**What you need to do:** Write out each of the rows below, matching every line word for word, but omit the pictures.

►

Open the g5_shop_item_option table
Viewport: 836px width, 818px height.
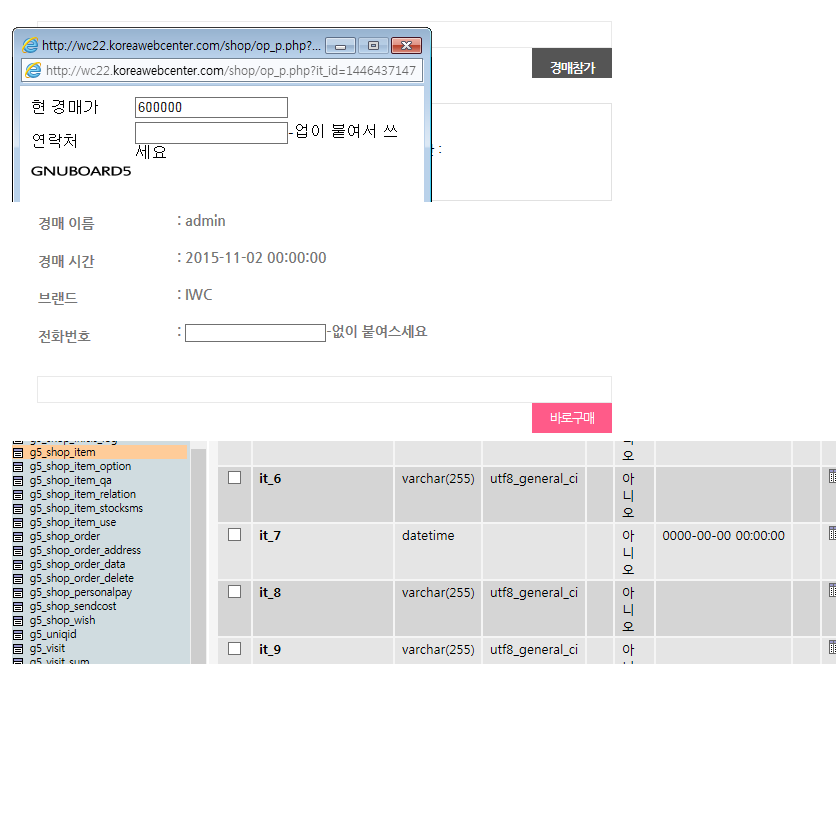[80, 467]
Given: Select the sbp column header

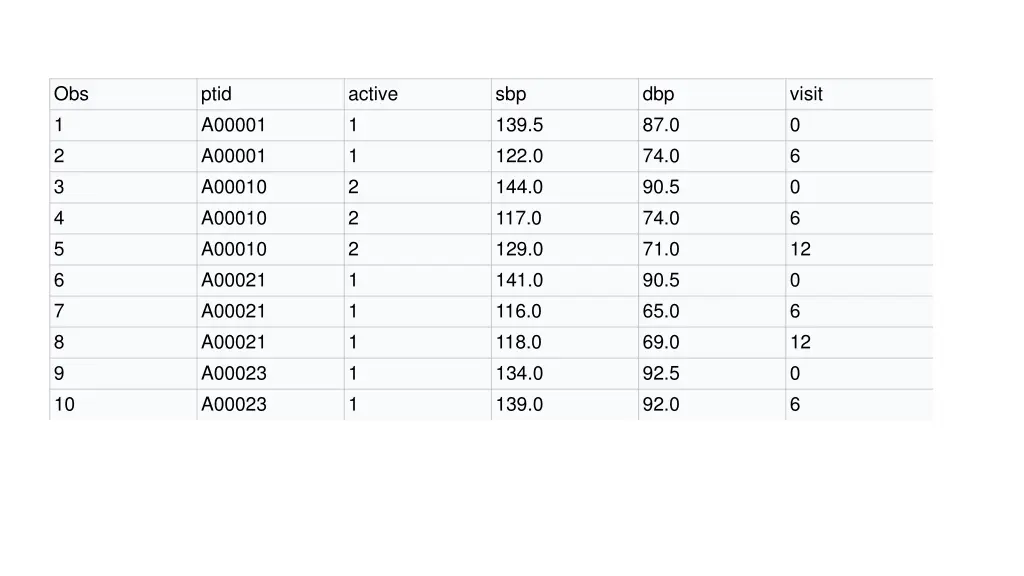Looking at the screenshot, I should (511, 94).
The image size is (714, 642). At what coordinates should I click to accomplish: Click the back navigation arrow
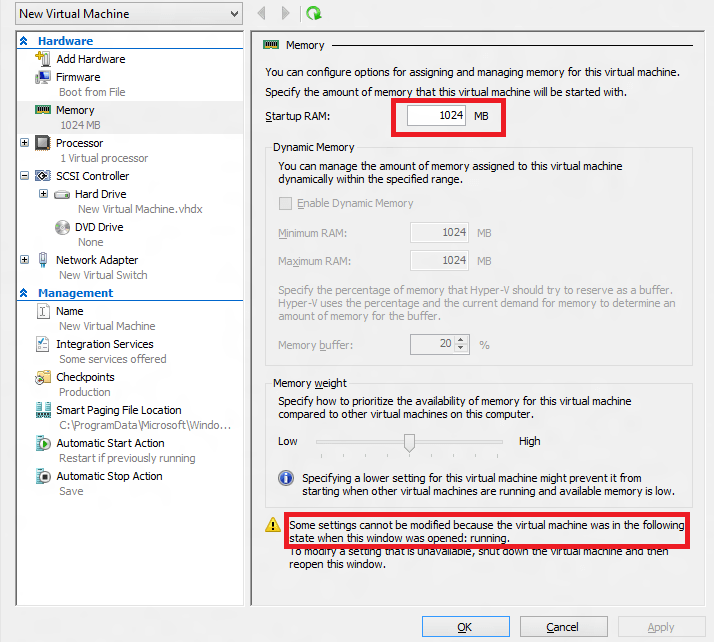[x=262, y=13]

◄

**Final result:**
Open the g5_shop_item_option table
Viewport: 836px width, 818px height.
[80, 467]
Given: Select the sbp column header

Looking at the screenshot, I should (511, 94).
The image size is (714, 642). At what coordinates should I click to accomplish: Click the back navigation arrow
[x=262, y=13]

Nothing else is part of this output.